# Crank noseband Vs normal noseband



## hrhmika (22 March 2010)

Is the pressure exerted by a normal buckle noseband different to that exerted by a crank noseband, what are the advantages and disadvantages to either particularly for sensitive horses, i need to replace my current crank noseband for my highly sensitive thoroughbred and was just wondering whether a buckle noseband (albion KB) would be comfier?


----------



## P4NN (22 March 2010)

The Crank nose band has become very common with dressage bridles.
The Crank is different than the regular cavesson in a couple ways; 
one it is usually heavily padded both across the nose, and under the jaw, and secondly it is done up differently with the strap that runs under the chin being run through two rings on either side, and then buckled in the middle. In theory this allows it to be done up much tighter than a regular cavesson without worry of pinching.

Although the padding does seem beneficial at first, some of them are so heavily padded that they push the horse's cheeks even more so into their molars than a regular cavesson would. As well, having an overly tight nose band will cause discomfort and therefore resistance in the horse no matter how padded it is. Riders should not use a nose band to try to hide resistance in their horse by forcing the horse to hold its mouth shut with an overly tight nose band.

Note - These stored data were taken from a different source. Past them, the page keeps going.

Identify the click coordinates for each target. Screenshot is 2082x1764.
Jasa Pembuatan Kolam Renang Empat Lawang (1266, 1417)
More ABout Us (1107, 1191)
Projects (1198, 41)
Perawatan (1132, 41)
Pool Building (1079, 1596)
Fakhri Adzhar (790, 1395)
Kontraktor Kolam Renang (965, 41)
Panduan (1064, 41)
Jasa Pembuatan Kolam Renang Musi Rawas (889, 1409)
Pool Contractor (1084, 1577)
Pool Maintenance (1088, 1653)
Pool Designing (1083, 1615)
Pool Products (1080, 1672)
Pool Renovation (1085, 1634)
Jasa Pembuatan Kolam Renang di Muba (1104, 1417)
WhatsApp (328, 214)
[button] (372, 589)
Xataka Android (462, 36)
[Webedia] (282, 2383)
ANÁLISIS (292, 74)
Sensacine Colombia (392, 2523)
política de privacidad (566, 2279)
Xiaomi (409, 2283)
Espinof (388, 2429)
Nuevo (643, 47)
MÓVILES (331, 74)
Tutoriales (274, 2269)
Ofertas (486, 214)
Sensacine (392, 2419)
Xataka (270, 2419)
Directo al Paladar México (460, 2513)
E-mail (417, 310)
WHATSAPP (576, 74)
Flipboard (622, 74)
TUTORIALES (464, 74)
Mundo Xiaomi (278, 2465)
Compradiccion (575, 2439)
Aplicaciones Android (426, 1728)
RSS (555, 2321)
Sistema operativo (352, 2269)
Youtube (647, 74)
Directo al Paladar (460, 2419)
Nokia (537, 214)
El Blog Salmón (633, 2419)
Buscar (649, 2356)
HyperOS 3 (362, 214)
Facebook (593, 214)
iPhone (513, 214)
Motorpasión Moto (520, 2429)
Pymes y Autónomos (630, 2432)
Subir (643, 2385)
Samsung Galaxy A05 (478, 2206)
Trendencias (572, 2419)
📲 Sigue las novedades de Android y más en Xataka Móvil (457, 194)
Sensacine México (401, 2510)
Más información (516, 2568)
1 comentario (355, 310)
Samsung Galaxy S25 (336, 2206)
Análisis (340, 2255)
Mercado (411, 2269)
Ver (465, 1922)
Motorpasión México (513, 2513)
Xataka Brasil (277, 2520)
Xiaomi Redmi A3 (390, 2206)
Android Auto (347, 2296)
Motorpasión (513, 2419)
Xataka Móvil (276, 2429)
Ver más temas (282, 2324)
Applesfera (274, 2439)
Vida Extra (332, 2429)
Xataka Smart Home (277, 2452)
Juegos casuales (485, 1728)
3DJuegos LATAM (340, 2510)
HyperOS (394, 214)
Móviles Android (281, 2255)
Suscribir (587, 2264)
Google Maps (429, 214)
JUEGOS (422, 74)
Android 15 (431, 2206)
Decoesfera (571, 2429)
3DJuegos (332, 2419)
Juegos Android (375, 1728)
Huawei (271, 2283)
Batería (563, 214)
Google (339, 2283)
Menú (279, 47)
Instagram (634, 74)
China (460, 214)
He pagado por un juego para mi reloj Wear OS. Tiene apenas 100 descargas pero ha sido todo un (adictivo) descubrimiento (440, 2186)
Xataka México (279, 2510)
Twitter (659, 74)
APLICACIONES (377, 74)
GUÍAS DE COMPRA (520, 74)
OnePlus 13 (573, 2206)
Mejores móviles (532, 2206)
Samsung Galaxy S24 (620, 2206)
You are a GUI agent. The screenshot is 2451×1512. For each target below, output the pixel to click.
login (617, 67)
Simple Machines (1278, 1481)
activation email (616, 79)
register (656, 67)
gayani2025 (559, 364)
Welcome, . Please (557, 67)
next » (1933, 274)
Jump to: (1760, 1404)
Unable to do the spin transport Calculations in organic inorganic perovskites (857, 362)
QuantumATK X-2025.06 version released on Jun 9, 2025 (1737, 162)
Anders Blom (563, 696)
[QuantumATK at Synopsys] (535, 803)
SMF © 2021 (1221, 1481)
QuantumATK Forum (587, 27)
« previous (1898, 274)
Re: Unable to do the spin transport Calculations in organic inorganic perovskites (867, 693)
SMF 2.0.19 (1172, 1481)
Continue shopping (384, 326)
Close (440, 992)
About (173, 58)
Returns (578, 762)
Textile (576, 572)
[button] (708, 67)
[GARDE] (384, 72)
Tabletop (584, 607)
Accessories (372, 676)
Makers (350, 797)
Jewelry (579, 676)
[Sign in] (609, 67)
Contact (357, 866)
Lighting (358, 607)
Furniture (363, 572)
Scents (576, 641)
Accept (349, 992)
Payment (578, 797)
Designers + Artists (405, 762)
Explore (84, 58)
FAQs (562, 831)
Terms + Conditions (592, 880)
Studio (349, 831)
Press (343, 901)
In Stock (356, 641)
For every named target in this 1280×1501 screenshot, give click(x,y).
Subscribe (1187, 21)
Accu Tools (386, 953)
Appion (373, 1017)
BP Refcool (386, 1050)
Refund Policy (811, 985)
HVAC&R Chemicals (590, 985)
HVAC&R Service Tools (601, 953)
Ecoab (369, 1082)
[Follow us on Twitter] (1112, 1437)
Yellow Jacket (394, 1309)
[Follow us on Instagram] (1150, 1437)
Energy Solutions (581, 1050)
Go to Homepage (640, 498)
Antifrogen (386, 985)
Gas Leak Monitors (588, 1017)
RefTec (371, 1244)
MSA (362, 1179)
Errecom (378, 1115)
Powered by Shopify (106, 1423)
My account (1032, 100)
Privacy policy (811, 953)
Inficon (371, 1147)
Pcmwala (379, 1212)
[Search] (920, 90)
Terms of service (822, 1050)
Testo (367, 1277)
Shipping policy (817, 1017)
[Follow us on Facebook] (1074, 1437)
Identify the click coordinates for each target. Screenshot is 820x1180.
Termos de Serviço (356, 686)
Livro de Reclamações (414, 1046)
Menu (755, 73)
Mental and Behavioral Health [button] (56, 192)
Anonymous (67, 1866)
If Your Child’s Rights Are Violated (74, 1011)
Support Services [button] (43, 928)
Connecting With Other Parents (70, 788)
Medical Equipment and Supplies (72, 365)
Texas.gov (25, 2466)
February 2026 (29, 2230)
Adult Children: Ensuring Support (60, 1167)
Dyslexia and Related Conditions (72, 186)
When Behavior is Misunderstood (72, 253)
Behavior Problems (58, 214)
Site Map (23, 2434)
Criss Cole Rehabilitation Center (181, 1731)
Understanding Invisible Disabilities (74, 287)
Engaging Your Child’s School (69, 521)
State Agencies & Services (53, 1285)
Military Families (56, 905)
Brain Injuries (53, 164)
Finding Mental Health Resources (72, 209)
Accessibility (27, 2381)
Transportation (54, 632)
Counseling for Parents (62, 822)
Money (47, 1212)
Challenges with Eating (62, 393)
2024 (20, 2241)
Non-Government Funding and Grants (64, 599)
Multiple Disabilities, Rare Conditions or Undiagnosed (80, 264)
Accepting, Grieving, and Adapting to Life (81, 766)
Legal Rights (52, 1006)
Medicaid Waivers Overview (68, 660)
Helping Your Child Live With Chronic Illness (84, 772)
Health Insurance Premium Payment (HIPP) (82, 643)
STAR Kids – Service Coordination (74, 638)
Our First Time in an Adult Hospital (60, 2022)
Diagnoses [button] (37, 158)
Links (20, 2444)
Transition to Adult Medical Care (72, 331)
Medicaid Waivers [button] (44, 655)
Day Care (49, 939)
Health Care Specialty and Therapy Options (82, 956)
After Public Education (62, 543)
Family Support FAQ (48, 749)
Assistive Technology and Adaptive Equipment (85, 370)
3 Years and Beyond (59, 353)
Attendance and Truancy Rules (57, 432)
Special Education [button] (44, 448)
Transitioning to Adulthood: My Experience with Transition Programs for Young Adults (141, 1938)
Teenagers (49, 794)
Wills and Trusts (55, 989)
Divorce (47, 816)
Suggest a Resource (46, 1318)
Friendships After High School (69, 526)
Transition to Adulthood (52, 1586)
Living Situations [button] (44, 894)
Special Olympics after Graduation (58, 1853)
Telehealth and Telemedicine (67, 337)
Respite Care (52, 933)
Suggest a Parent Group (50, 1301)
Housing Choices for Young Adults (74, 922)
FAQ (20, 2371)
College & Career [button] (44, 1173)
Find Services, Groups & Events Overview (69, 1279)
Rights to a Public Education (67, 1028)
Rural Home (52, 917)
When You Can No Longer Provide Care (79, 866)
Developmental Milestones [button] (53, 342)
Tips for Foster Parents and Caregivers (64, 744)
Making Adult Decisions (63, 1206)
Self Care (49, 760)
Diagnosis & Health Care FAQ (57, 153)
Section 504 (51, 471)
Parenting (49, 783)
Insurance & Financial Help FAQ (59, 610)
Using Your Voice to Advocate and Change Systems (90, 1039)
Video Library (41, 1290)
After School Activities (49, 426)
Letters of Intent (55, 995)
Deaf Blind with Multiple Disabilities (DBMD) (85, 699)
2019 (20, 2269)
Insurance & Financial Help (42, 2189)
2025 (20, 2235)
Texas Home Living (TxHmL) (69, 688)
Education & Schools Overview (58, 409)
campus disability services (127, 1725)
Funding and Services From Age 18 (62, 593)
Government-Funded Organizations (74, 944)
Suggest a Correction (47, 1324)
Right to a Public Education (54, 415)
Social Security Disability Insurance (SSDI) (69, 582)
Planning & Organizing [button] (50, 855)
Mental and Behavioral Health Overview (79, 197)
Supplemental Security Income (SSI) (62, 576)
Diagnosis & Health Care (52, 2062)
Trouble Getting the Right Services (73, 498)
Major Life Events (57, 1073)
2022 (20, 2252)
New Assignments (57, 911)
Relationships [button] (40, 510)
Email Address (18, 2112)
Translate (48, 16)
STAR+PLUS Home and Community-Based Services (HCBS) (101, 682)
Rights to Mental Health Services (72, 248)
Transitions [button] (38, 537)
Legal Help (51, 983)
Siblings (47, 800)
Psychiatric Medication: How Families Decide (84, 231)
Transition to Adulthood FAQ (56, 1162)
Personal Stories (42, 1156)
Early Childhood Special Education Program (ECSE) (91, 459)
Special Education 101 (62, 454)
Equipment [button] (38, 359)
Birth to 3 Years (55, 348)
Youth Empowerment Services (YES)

The one added benefit  when using a crank nose band, is that the rings on either 
side can be used to attach a lunge line, making it beneficial when schooling. Remember, just because it CAN be done up tightly, does not mean it NEEDS to be!

I have a crank becauase of the extra padding under the jaw but I only have it on the 2nd/3rd hole so I can still slide my hand under it.


----------



## flyingfeet (22 March 2010)

Agree with the above, I actually like cranks as I think they sit better than a normal buckle cavesson. 

However might are never tight (dressage trainer always mutters as says "it will annoy him being loose", er not so!!).

The major drawback is over keen people whacking them up too tight.

I also have plans to take the back strap off one and attach roundings to that and a snaffle ring of a nathe for one of mine that "hides behind the bit".  So have more options than normal.


----------



## lachlanandmarcus (22 March 2010)

I always liked crank nosebands but ONLY if loose, noseband is just there to frame the face, and ONLY if its good quality english leather and regularly oiled to ensure the end of the padded part doesnt dig in. I like them as I think normal ones with buckle against the skin/bine under the jaw can pinch


----------



## hrhmika (23 March 2010)

THank you very much for your help, he is currently in and albion KB crank noseband and need to replace it and was just wondering which was best, think i will stick with the crank, thanks very much for your help!


----------